----- Supplied records -----

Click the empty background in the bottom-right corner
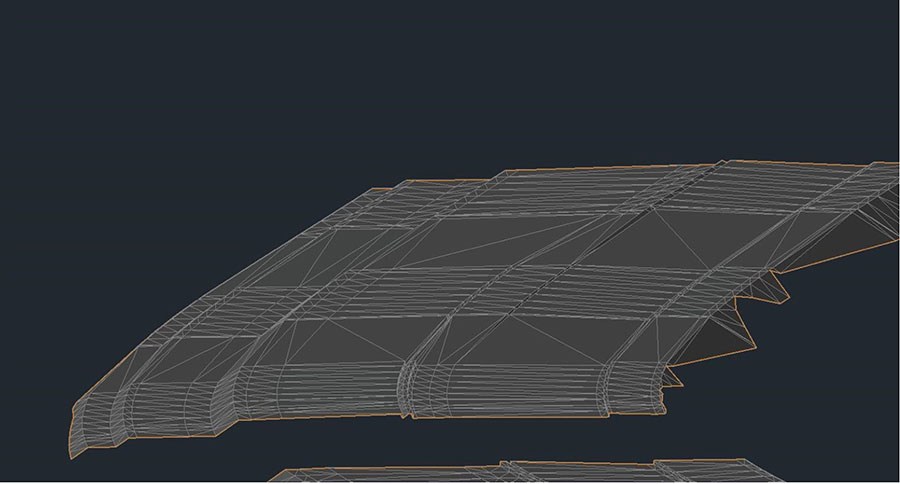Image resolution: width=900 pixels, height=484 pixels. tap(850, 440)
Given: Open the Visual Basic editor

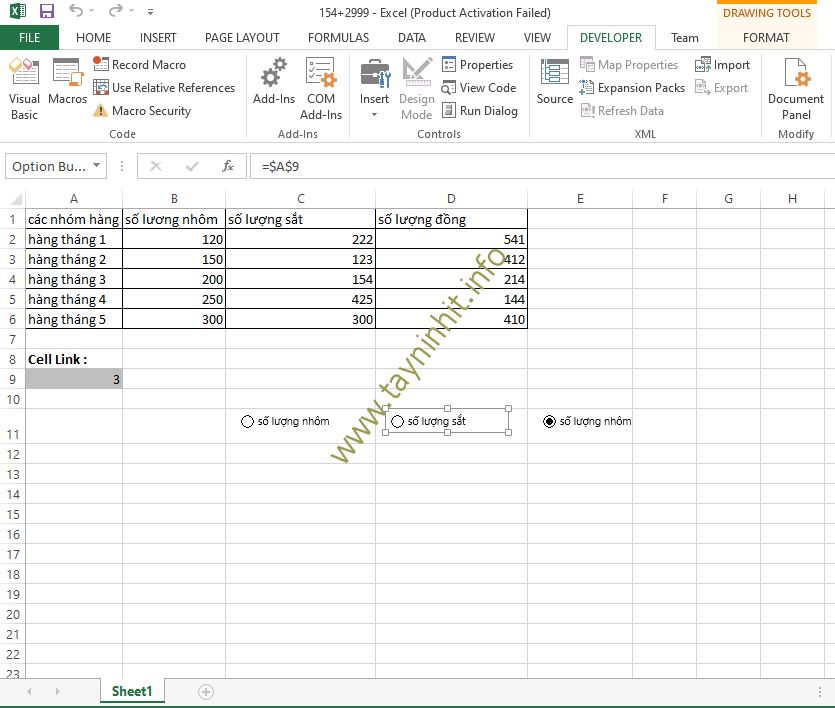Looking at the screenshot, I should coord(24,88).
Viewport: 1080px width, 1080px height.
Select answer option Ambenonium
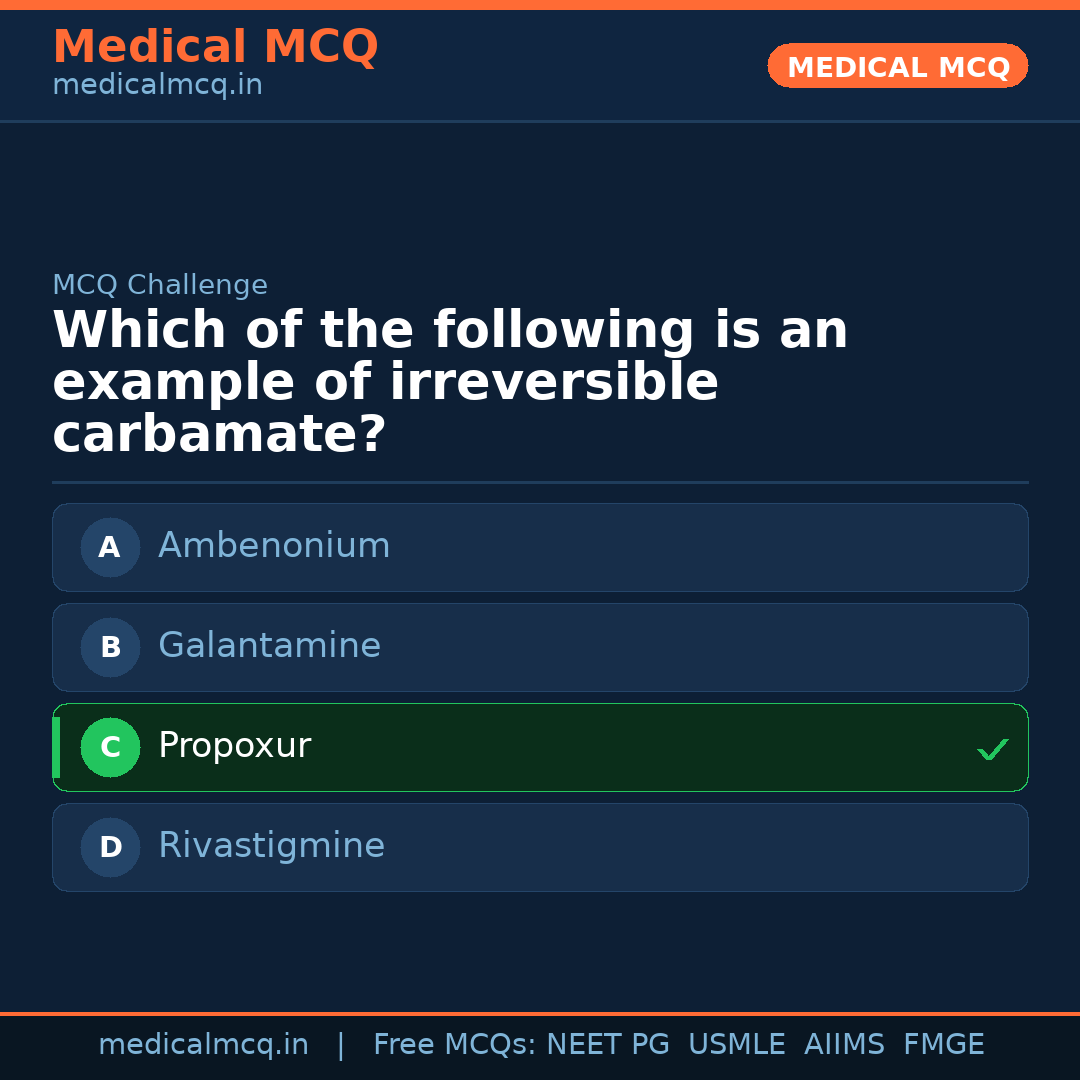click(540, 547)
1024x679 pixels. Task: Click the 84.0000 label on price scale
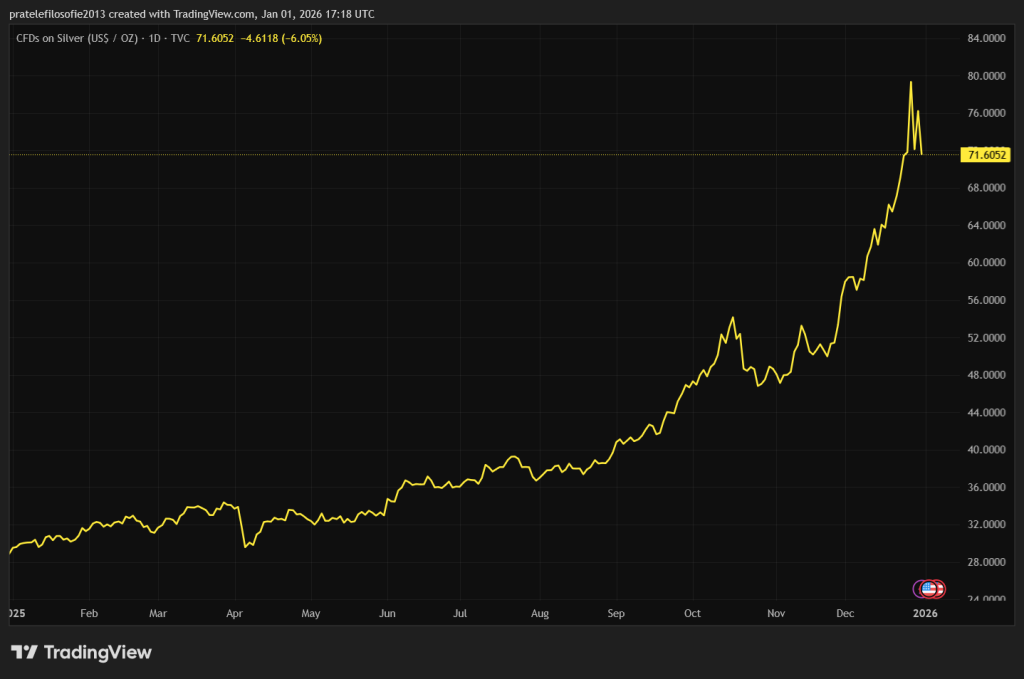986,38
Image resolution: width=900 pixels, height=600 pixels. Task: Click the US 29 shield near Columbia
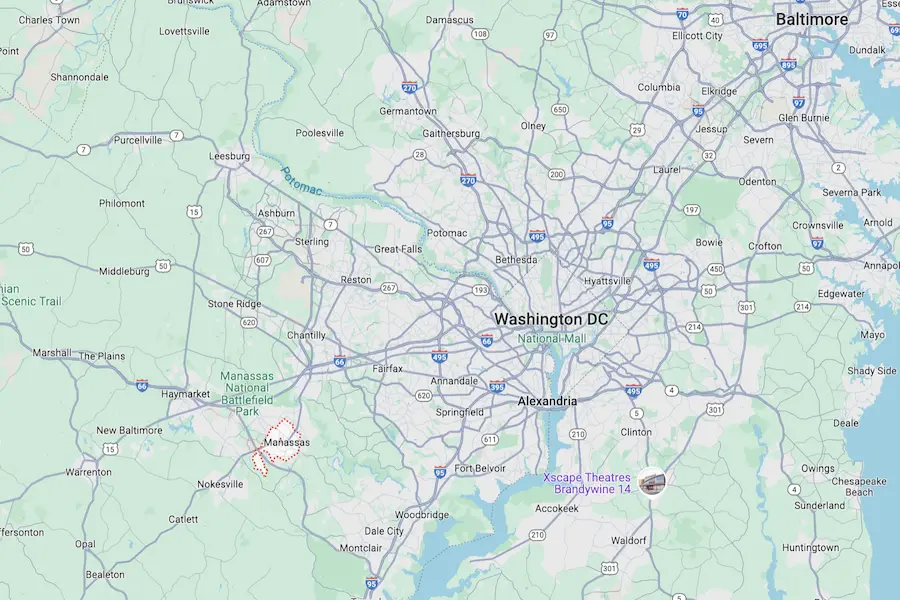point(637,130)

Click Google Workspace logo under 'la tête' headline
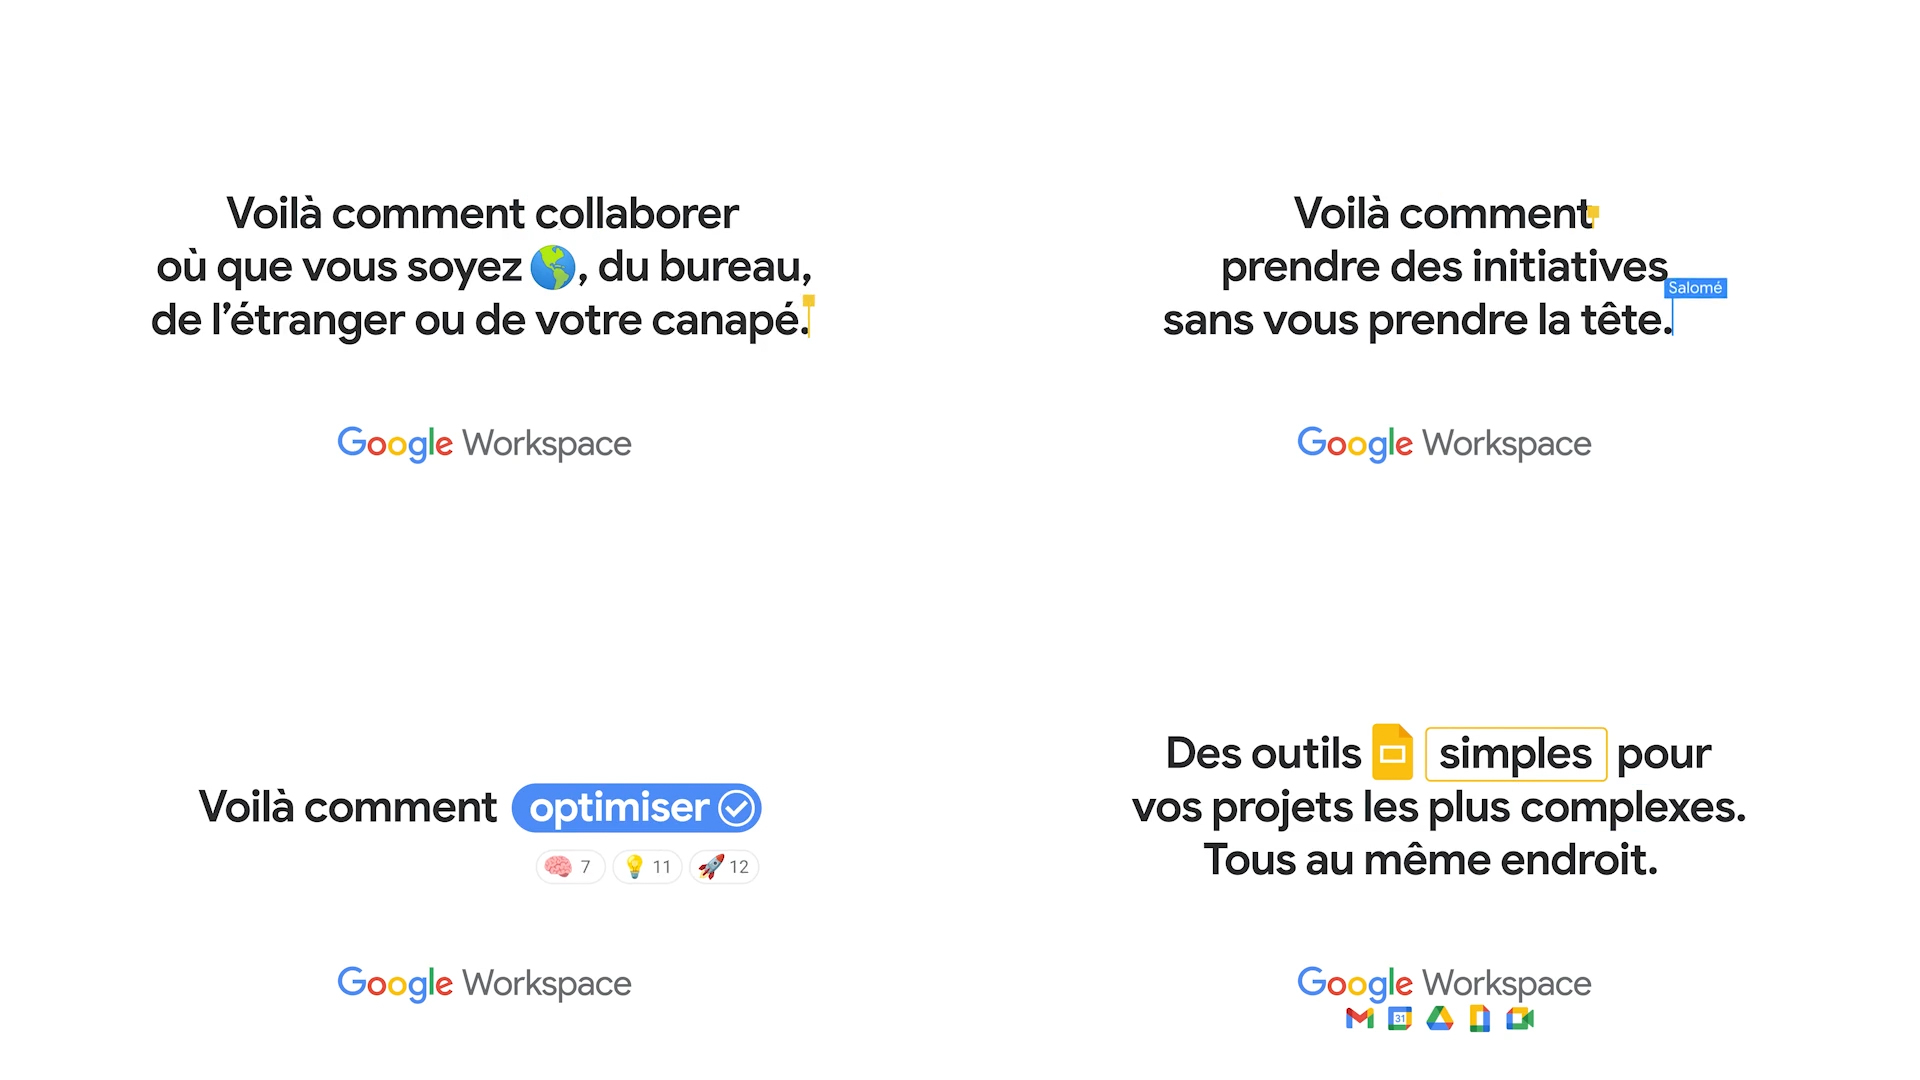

-----

*Task statement*:
Here the lines from the one with "Given: Open the Visual Basic editor" through the last line of the data above need to be repeated exactly, both included, and any picture omitted.

*Your solution*:
Given: Open the Visual Basic editor

Looking at the screenshot, I should coord(24,88).
Viewport: 1080px width, 1080px height.
Select answer option Ambenonium
click(540, 547)
1024x679 pixels. Task: Click the 84.0000 label on price scale
986,38
Image resolution: width=900 pixels, height=600 pixels. Task: Click the US 29 shield near Columbia
point(637,130)

Click Google Workspace logo under 'la tête' headline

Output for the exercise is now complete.